Drawing many enemies

Started by
6 comments, last by bwhiting 9 years, 4 months ago
Hi,

I am coding right now a 2D game using OpenGL ES 2.0
(I used OpenGL 1, 3 and 4 before)

In my game I want the player to defend his own build base against a horde of enemies, also known as Tower Defence.

However my question is now how can I draw a lot of (as much as possible) textured 2D quads (enemies) on the screen?

When profiling I see that every OGL call is really expensive which makes it very difficult to draw a lot of stuff.

Are there any tricks to do this?
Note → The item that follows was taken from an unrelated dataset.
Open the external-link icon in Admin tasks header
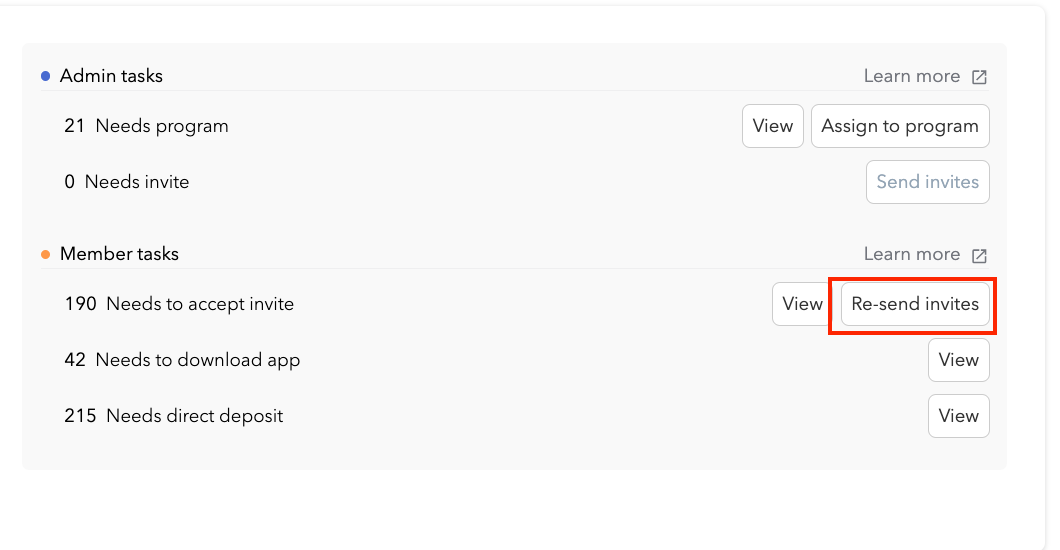Viewport: 1060px width, 550px height. [979, 77]
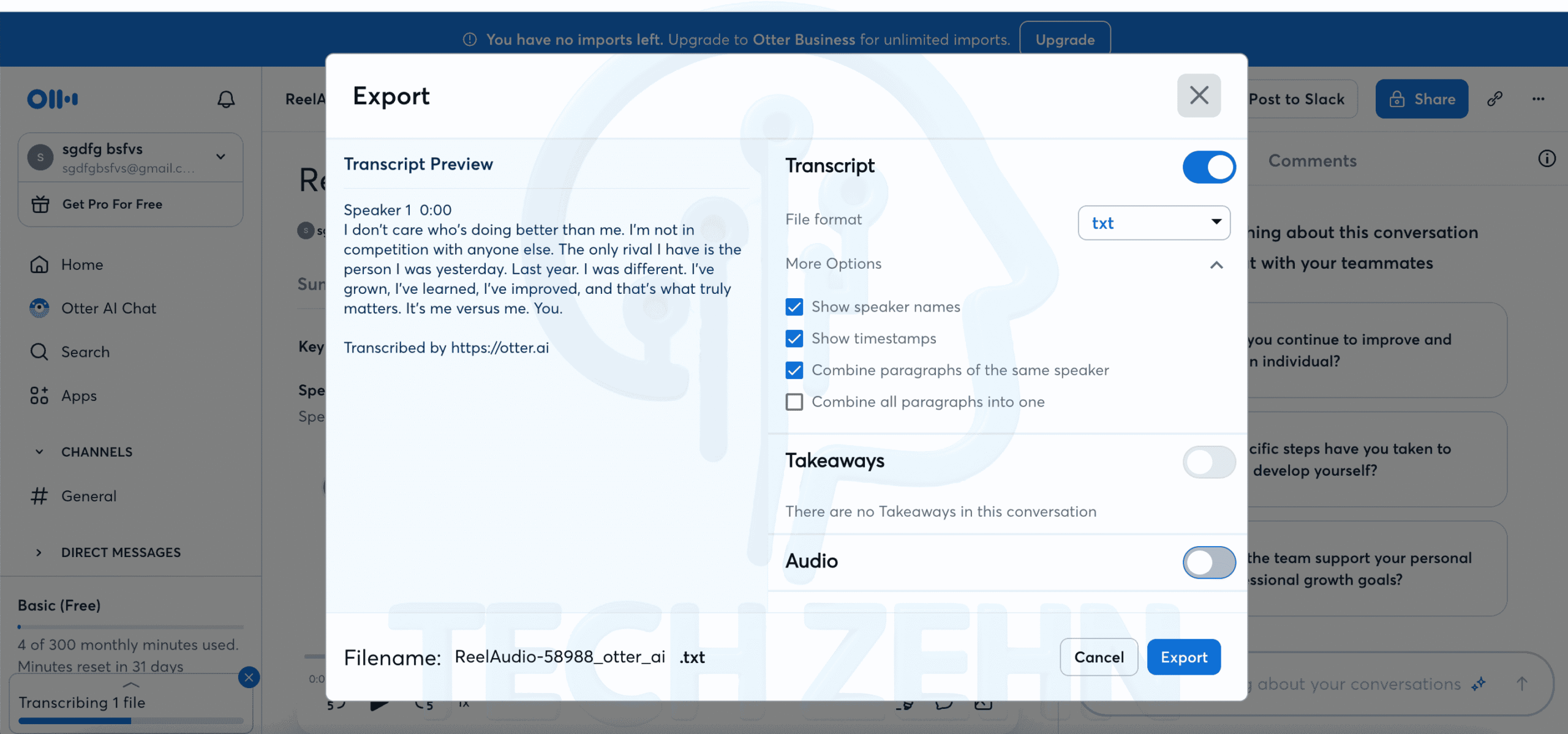
Task: Click the Upgrade button in banner
Action: [1065, 40]
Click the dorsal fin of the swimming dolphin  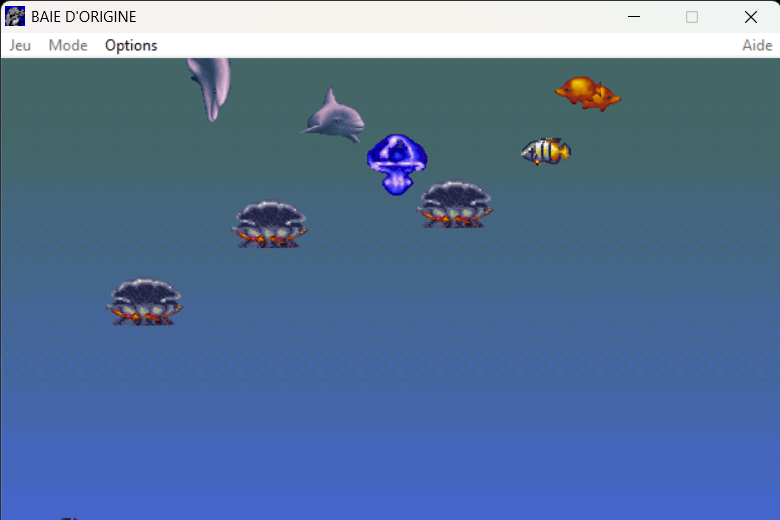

Are there any other OGL calls I should know of?

My attempts:
1.) Finding any other hardware functions to draw something despite calling for every object
"draw this vao, with this matrix and textures"
Result: I have found "glMultiDraw()" but Internet says that it is completly useless, is this correct?

2. Decrease number of OGL calls by setting the texture, shader, vao and other uniforms once and then call for each enemy the set-matrix and draw-this-call.
Result: Huge success, still I am lacking of performance

I already searched OGL tips and tricks, though I found nothing useful.

Any help is much appreciated!
Advertisement
Maybe consider [ this ] gamedev article on instancing.
You'd have to move to a minimum of ogl3.1 though.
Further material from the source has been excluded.